Gestellte Aufgabe 1 >> Formuliere sämtliche Zeilen der Auflistung neu, wobei "artwork" durch "illustration" ersetzt wird und der Rest unverändert bleibt. Bilder gehören nicht in die Antwort.

Zitierter Auszug >>
========
Der Kleene uff de nächste Seite  - det war ick damals!

 

 

Die Grundschulzeit

Zu Ostern 1937 wurde ick einjeschult. Meene Oma hat ma zur Schule bejleitet, weil meene Mutter jrade wieder wat Kleenes jekricht hatte.

Uff dem nachfoljenden Foto mach ick 'n janz schön beklopptes Jesicht.

 

 

Am ersten Schultag saß neben mir ein Junge, der sich wohl vor lauter Angst in de Hose jemacht hatte. Det hat vielleicht jestunken! Es fing also jut an. Ooch heute noch erinnere ick ma daran, wenn dem sein Vorname irjendwo ufftaucht. Der lautete..., ach lassen wir det lieber!

 

Die Grundschuljahre war’n nich jrade det Jelbe vom’s Ei. Zu oft krichte man vom Lehrer wat mit’m Stock hinten druff. Nich etwa weil man unjezogen war, nee, wir Jungs saß’n meestens janz brav uff unsern Plätzen. Aber man wurde schon jeschlagen, wenn man beim Unterricht mal nich uffjepasst hatte. Dann musste man sich über die vorderste Bank beujen, die Hose runterzieh’n und bekam Hiebe mit’m jelben Onkel, so bezeichnete man den Rohrstock, den de hauwütje Lehrer im Klassenschrank uffbewahrte. Det verlief nich imma unblutig. Aber man durfte dabei keene Treene verjießen. Bereits die ersten Jedichte aus’m Lesebuch zeichten ei’m, wat ’n echter Junge zu sein hat. Da stand nämlich uff hochdeutsch jeschrieben:

›Aber Hans, wer wird denn weinen? Pfui, welch hässliches Gesicht! Kleine Mädchen dürfen weinen – Jungen, Hans, die tun das nicht!‹

Janz tapfer hielt man also de Schläje aus. Heutzutage würde der Lehrer für so wat int Jefängnis wandern.
========
Beispiele zur Bildschirmverortung
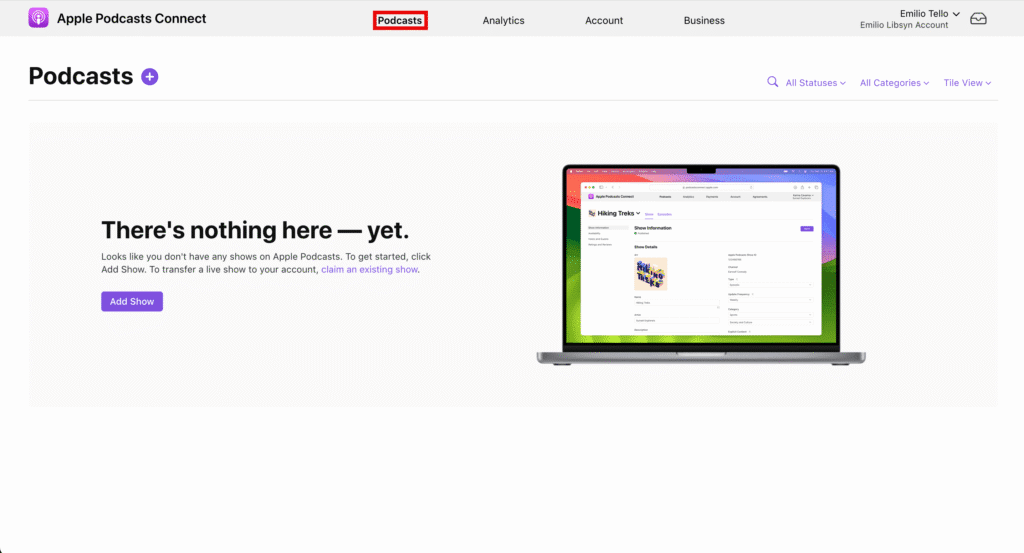
Task: Click the Hiking Treks artwork in the laptop image
Action: (650, 273)
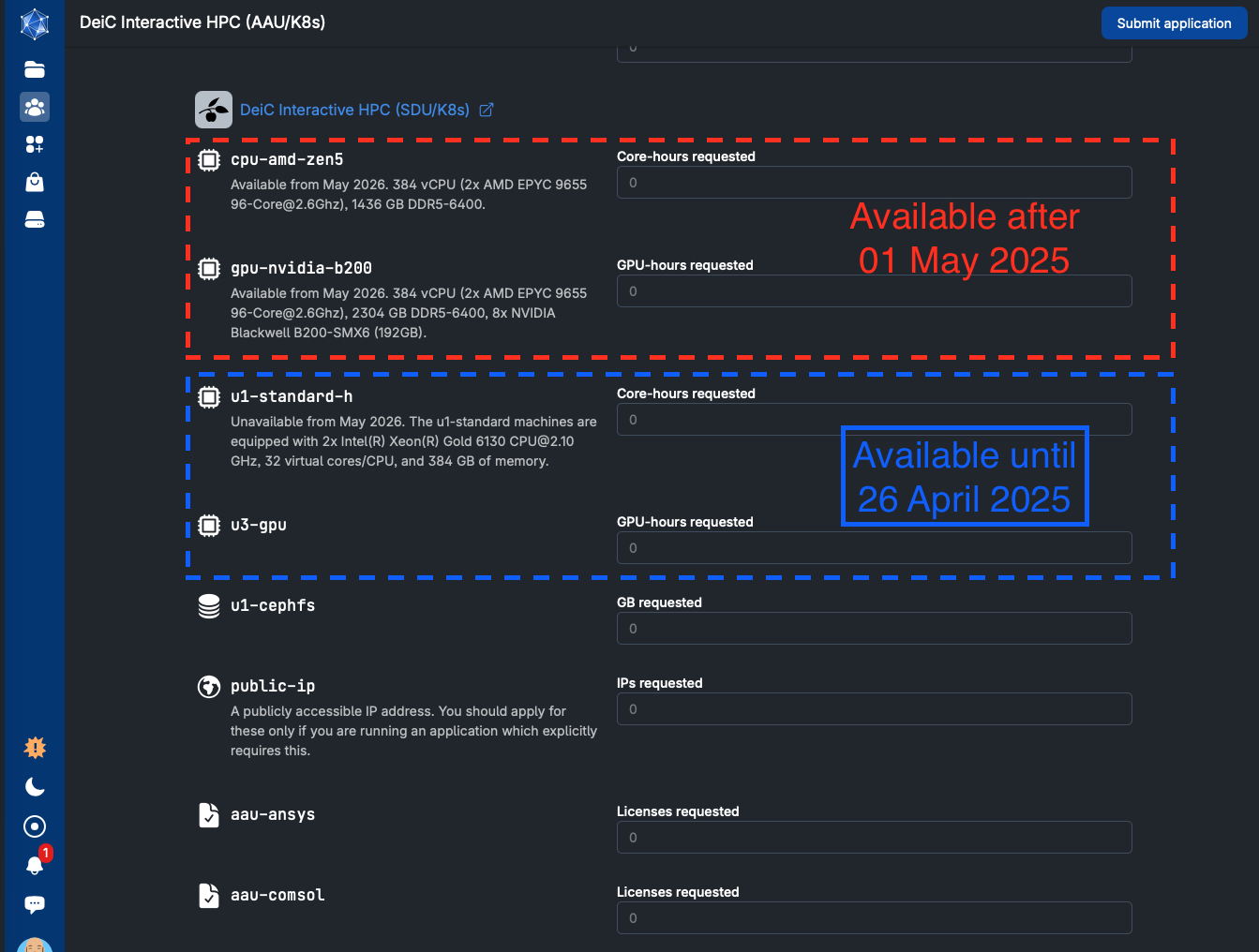Toggle dark mode with the moon icon
The width and height of the screenshot is (1259, 952).
coord(35,787)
========
Gestellte Aufgabe 2 >> Übernimm aus dem Text über die Grundschulzeit den Abschnitt wortgetreu, beginnend bei "Uff dem nachfoljenden" und endend bei "wir det lieber!".

Schriftliche Antwort 1 >>
Task: Click the Hiking Treks illustration in the laptop image
Action: (650, 273)
Toggle dark mode with the moon icon
The width and height of the screenshot is (1259, 952).
coord(35,787)

Schriftliche Antwort 2 >>
Uff dem nachfoljenden Foto mach ick 'n janz schön beklopptes Jesicht.

 

 

Am ersten Schultag saß neben mir ein Junge, der sich wohl vor lauter Angst in de Hose jemacht hatte. Det hat vielleicht jestunken! Es fing also jut an. Ooch heute noch erinnere ick ma daran, wenn dem sein Vorname irjendwo ufftaucht. Der lautete..., ach lassen wir det lieber!